British former prime minister Tony Blair on Thursday urged pro-UK unionists in Northern Ireland to emulate their 1998 predecessors and show leadership to unlock present-day paralysis.

Blair was reflecting on the upcoming 25th anniversary of the Belfast/Good Friday Agreement, which ended three decades of bloody unrest under his premiership.

In a veiled attack on former UK premier Boris Johnson, he warned against "grandstanding" by leaders in London, and welcomed a breakthrough deal by Prime Minister Rishi Sunak to regulate trade in Northern Ireland.

"The difference between this peace process and many others around the world is that we had the benefit, at that time, of leaders who were prepared to lead," Blair told a House of Commons committee.

"And each of them had to say things to their own followers that were uncomfortable, that people didn't like," he said.

But today, the hardline Democratic Unionist Party (DUP) is refusing to enter a power-sharing government with the pro-Irish Sinn Fein party.

The DUP says it is still studying whether Sunak's deal with the European Union, dubbed the Windsor Framework, meets its tests to resume government in Belfast.

Blair said Brexit was always going to produce "a difficult circle to square" with regard to Northern Ireland, which under the 1998 agreement cannot have physical border checks with EU member Ireland.

"And my reason for supporting what the government, this prime minister, has done on the Windsor agreement is that I think it represents the most practical way forward that minimises all the theoretical objections."

Under the Good Friday Agreement of April 10, 1998, pro-Irish militants agreed to lay down their arms and pro-UK unionists agreed to share power in Belfast.

Brexit has strained the uneasy contract.
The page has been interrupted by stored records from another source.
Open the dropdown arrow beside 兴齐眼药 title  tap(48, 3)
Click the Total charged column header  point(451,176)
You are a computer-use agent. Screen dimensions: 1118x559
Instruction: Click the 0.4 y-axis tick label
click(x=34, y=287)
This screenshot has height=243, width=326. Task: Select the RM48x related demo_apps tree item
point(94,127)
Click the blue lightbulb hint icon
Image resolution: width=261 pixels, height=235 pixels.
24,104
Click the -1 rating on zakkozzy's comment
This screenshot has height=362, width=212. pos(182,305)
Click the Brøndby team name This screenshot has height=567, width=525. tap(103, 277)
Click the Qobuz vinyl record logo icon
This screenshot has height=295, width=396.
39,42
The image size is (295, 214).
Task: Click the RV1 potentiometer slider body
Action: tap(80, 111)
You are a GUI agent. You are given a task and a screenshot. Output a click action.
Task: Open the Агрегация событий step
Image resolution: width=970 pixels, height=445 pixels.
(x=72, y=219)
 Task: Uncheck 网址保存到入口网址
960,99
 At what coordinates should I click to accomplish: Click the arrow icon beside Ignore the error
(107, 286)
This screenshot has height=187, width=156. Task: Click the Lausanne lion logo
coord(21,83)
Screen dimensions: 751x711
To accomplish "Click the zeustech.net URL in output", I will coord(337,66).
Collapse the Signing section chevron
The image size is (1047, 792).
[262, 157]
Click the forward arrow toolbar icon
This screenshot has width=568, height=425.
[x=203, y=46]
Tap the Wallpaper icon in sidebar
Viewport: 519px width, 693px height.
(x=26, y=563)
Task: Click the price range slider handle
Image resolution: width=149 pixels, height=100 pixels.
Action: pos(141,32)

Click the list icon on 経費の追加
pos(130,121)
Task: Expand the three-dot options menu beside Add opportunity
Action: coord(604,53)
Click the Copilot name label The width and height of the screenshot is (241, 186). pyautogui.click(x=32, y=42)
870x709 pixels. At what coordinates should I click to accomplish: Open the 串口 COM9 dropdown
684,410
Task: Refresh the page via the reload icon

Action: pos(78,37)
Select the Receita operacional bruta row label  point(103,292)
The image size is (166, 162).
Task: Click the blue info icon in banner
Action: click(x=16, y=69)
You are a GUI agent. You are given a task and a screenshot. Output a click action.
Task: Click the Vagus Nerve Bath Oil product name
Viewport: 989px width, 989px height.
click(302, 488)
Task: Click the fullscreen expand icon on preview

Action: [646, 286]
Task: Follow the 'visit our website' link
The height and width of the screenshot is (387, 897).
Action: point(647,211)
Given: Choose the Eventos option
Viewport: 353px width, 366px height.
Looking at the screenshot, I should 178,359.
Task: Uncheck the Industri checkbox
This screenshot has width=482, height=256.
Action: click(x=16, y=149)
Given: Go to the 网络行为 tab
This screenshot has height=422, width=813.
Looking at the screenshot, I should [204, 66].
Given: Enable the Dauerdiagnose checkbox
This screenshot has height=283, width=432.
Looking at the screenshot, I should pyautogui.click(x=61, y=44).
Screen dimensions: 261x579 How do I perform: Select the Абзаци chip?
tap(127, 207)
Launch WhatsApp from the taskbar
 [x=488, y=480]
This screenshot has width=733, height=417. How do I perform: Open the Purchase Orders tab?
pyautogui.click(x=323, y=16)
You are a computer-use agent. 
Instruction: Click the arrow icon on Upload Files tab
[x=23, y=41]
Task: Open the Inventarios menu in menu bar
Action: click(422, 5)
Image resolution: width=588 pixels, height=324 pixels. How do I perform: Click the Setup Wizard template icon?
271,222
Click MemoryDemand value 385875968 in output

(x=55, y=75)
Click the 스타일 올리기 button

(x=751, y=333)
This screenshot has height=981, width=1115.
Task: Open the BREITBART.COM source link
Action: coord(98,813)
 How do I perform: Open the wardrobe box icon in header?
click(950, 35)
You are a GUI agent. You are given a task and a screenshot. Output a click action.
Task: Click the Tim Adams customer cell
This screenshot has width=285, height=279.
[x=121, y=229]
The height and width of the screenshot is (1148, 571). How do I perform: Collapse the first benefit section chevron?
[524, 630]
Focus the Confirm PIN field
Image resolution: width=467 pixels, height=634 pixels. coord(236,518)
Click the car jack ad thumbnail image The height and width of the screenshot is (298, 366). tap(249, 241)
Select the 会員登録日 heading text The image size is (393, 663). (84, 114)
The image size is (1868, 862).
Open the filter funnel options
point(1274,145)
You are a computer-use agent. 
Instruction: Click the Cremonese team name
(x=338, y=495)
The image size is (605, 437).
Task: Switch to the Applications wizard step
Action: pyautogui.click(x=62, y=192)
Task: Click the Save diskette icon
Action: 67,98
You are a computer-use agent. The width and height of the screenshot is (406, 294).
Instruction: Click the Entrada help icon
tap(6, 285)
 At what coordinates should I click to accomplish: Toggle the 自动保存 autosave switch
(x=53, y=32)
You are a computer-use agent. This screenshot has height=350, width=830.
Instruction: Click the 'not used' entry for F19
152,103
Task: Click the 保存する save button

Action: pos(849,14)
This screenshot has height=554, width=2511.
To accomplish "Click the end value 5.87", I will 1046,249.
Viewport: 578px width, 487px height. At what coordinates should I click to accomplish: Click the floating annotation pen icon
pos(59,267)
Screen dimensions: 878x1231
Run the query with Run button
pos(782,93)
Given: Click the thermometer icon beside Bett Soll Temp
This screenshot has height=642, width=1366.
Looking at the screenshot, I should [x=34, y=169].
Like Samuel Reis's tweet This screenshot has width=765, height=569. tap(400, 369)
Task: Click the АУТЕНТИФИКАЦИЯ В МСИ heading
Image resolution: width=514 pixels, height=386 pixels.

And last month, a senior police officer was shot and seriously wounded in front of his son after coaching a youth football team.

Police suspect a dissident nationalist paramilitary group called the New IRA was to blame.

"Whatever the problems in Northern Ireland, what people should never forget, it's a world better from where it was," Blair stressed.

"And if we exercise common sense and realism today, we can keep the peace intact, and ensure there is a situation where whatever difficulties and challenges that there are in Northern Ireland can be resolved by negotiation and agreement, not violence."